Die Sonne geht auf, während ich mein Rad vom Heckträger am Auto hole. Kleine Tasche vorne am Lenker, Oberrohrtasche und Foodpouch. Ich reise heute leicht, denn es stehen knapp 280km auf dem Programm. Über relativ einfache Trails und Schotterpisten. Verbunden über normale Fahrradwege. An diesem Spätsommertag wird das Wetter noch etwas abenteuerlich, zwar sonnig aber die Extreme liegen dann doch weit auseinander.

Doch die Strecke und Länge selbst werden nicht das Problem. Material, Pech und Pannen bestimmen wieder den Tag. Ich verliere unterwegs nicht nur einen relevanten Teil meines Equipment, nein ich habe sogar wesentliche Teile davon Zuhause vergessen.

Die 42mm Reifen mit leichtem Stollenprofil stehen jetzt auf dem Asphalt. Als ich die leeren Flaschenhalter erblicke. Ein panischer Blick in den Kofferraum, Rückbank… Nein, die Flaschen stehen tatsächlich noch im Gang. Voll mit Wasser. Als ich nochmal kurz umgekehrt bin um etwas zu holen, hab ich die Bidons einfach stehen lassen. Also ist die erste Mission an diesem Spätsommersonntag Wasser aufzutreiben. Mein Wahoo GPS Computer gibt den Startschuss mit einem PIEP und mein Track läuft. Noch.

Magischer Morgen

Ich rolle nach Lübeck noch bevor die Sonne wirklich zu sehen ist. Der Orbit Track von Komoot derigiert mich einmal auf Sightseeing Tour durch die kleine Hansestadt. Eilig will ich weiter, mein Ziel ist es unter 14 Std fertig zu sein. Das wäre dann knapp 22 Uhr. Die Wege durch die Stadt sind bekannt, hier bin ich fast schon Zuhause. Es geht an Kneipen vorbei, aus denen gerade späte Gäste den Heimweg antreten. Mein Tag fängt jetzt erst an. Doch wirklich schnell komm ich nicht voran. Die Farben und Orte laden immer wieder für ein Foto ein.
★ ★ ★
▶ Deine Aufgabe
Ändere im Bericht über die Radtour die Stelle von „Doch die Strecke“ bis „davon Zuhause vergessen.“, indem du „Pannen“ durch „Stürze“ ersetzt, und gib diese Stelle wieder.

▶ Datensätze
★ ★ ★
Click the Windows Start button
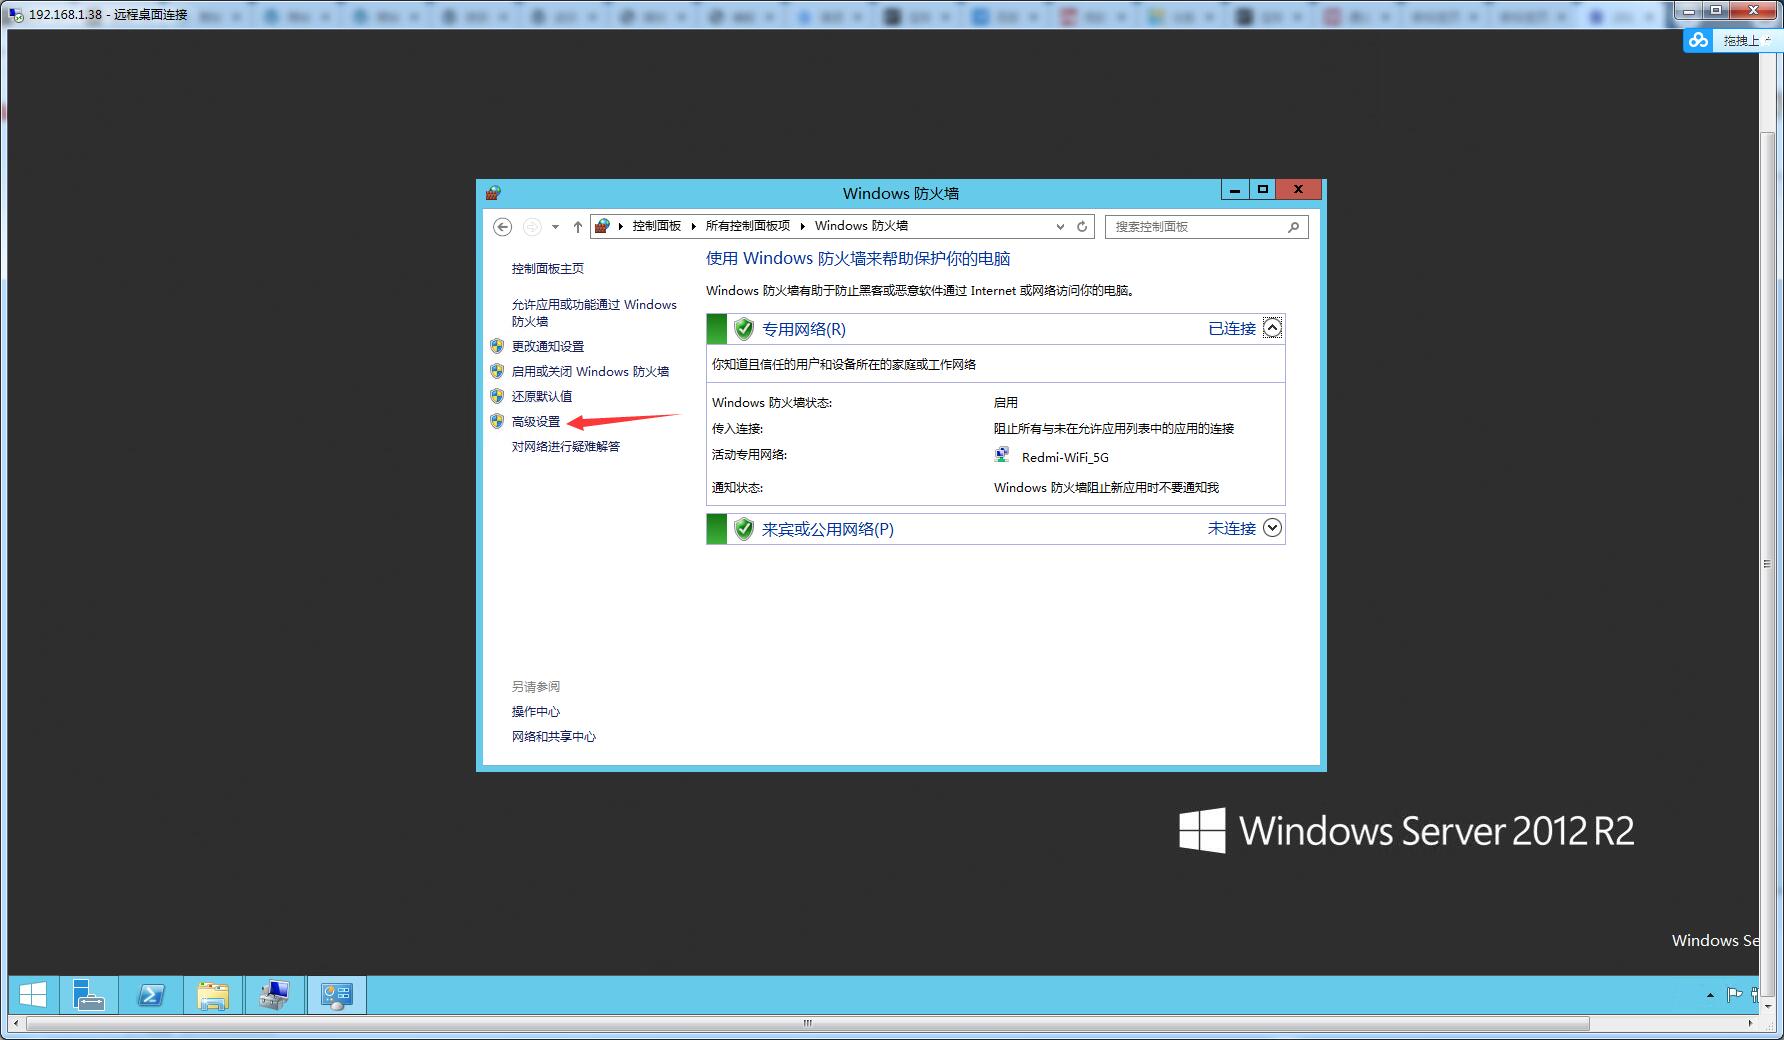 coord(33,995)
★ ★ ★
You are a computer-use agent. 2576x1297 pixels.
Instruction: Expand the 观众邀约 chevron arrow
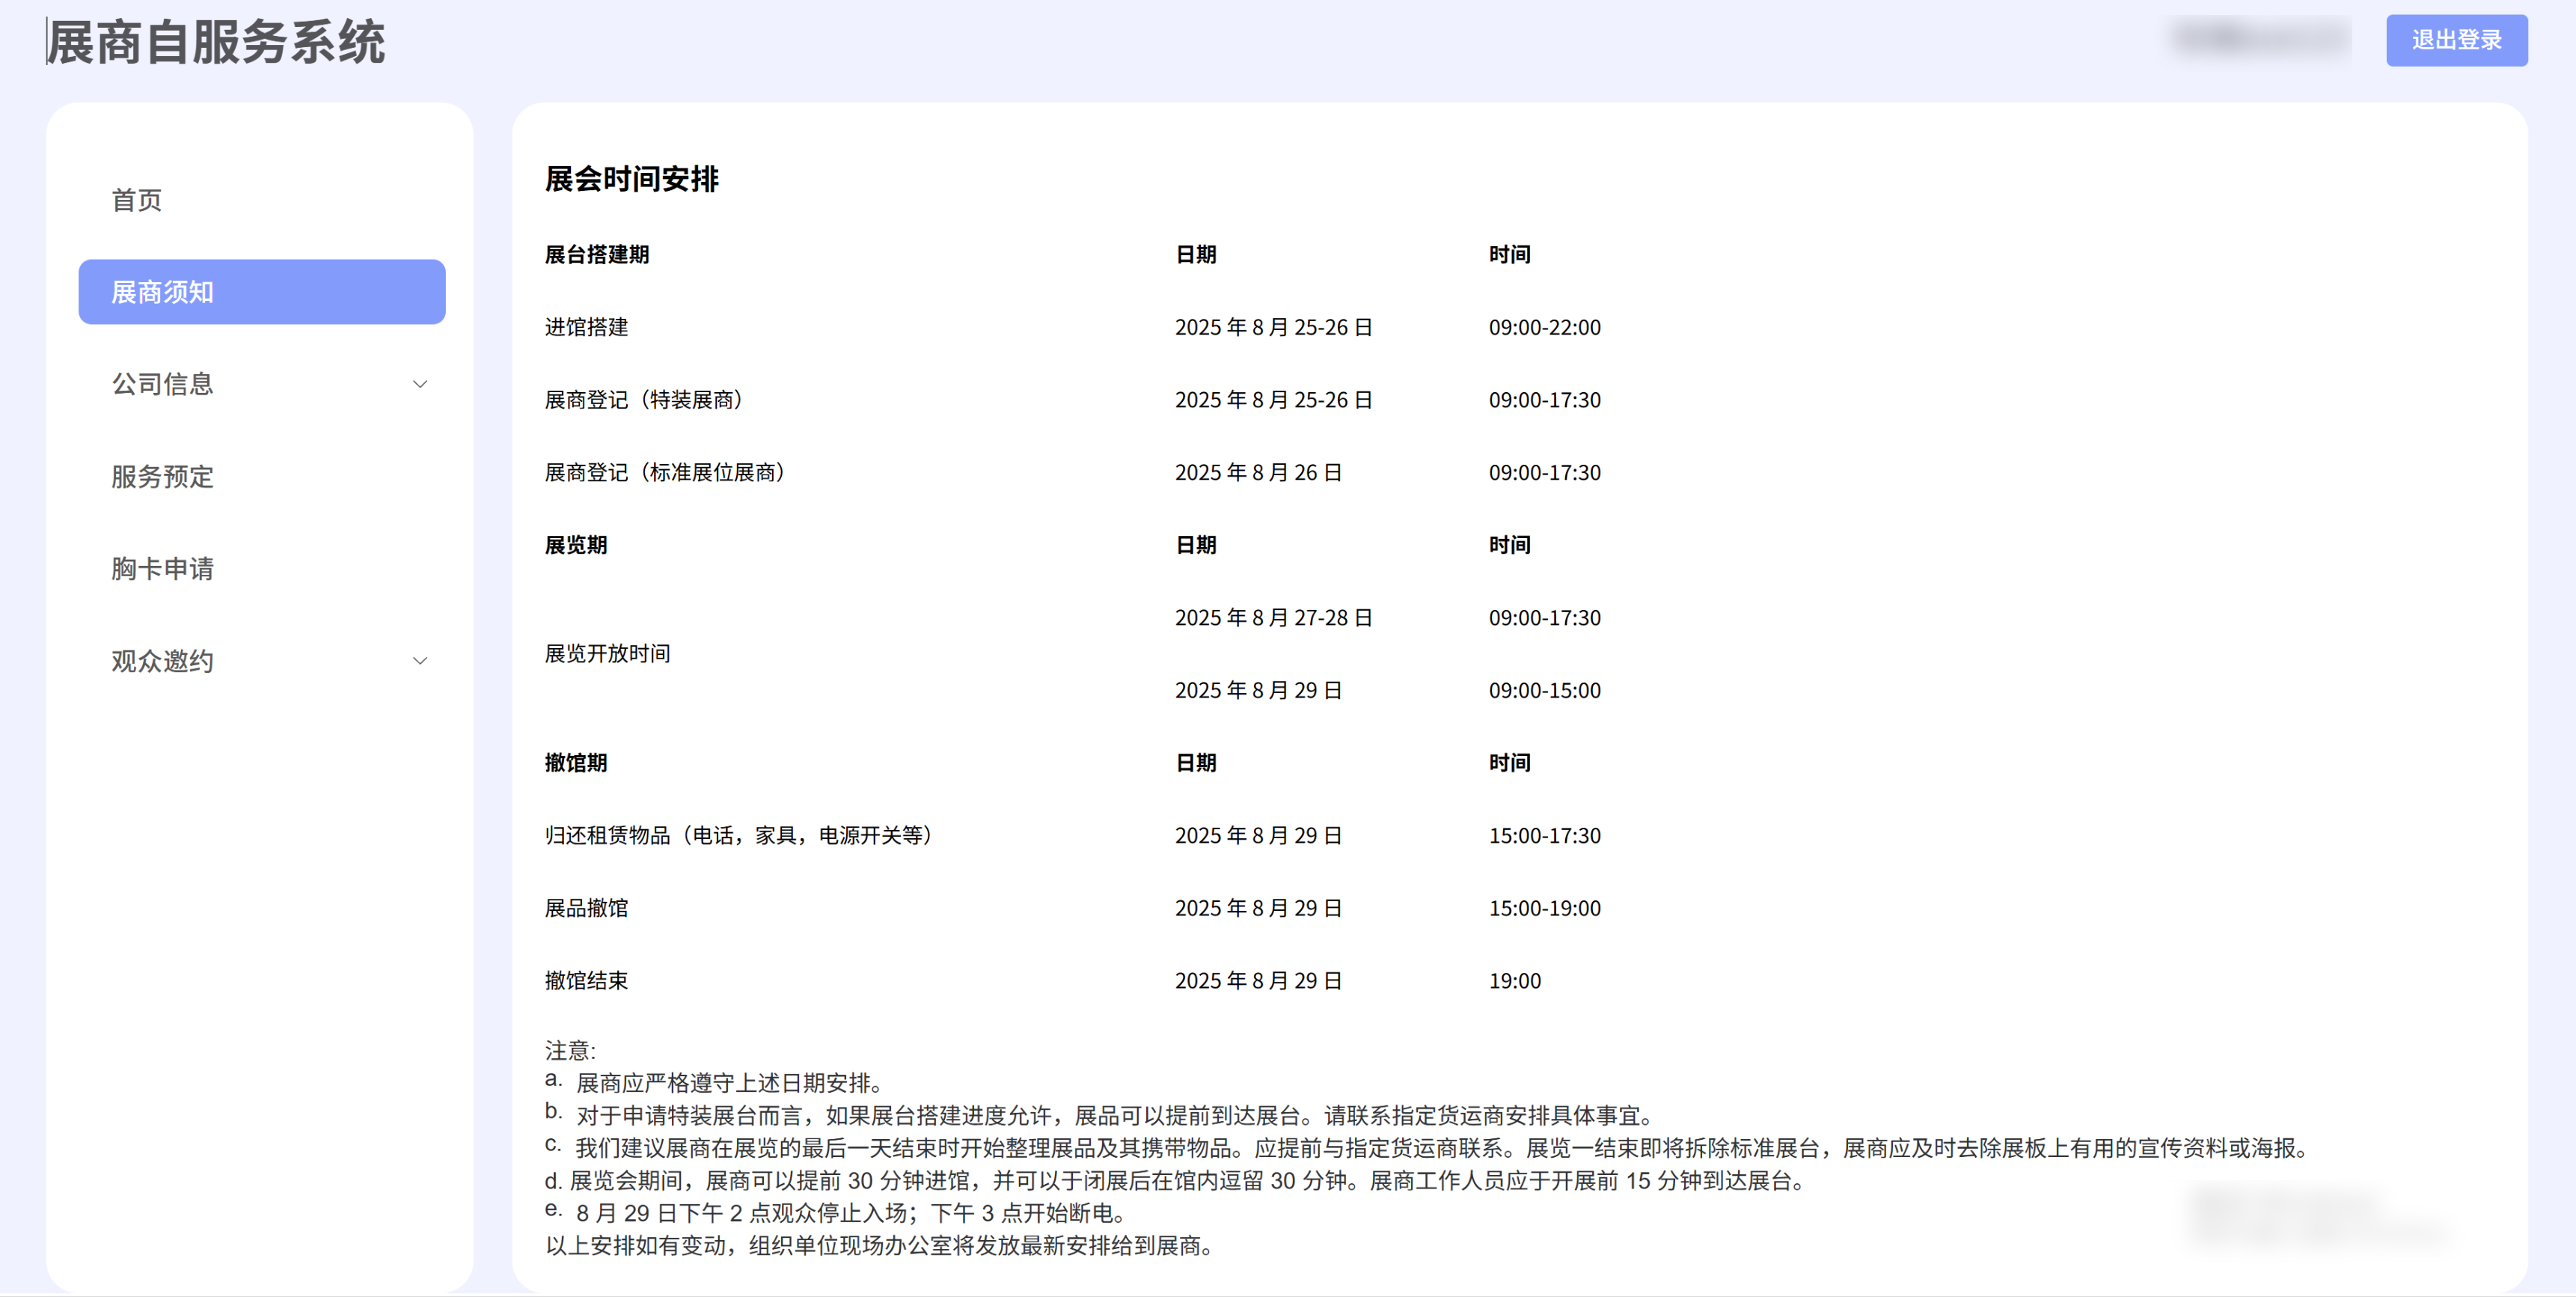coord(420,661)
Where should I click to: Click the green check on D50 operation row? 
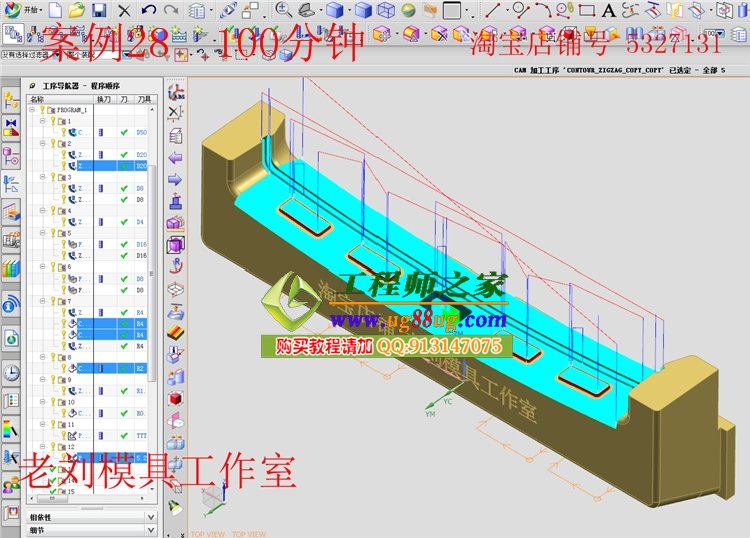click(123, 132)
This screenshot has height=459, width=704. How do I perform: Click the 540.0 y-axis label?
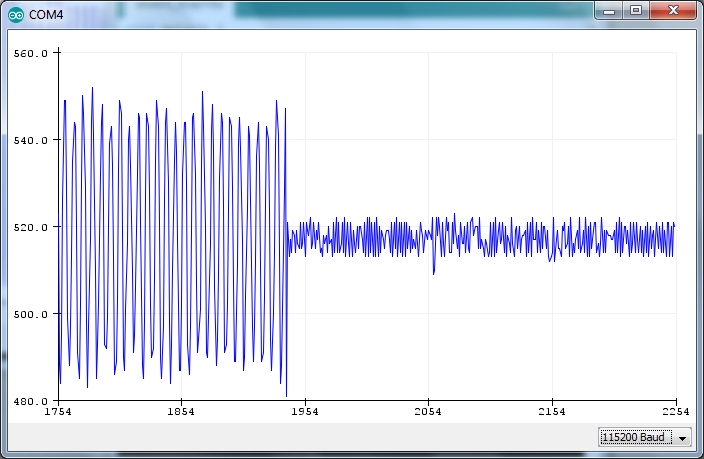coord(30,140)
★ ★ ★
▶ Ergebnis der Aufgabe
Doch die Strecke und Länge selbst werden nicht das Problem. Material, Pech und Stürze bestimmen wieder den Tag. Ich verliere unterwegs nicht nur einen relevanten Teil meines Equipment, nein ich habe sogar wesentliche Teile davon Zuhause vergessen.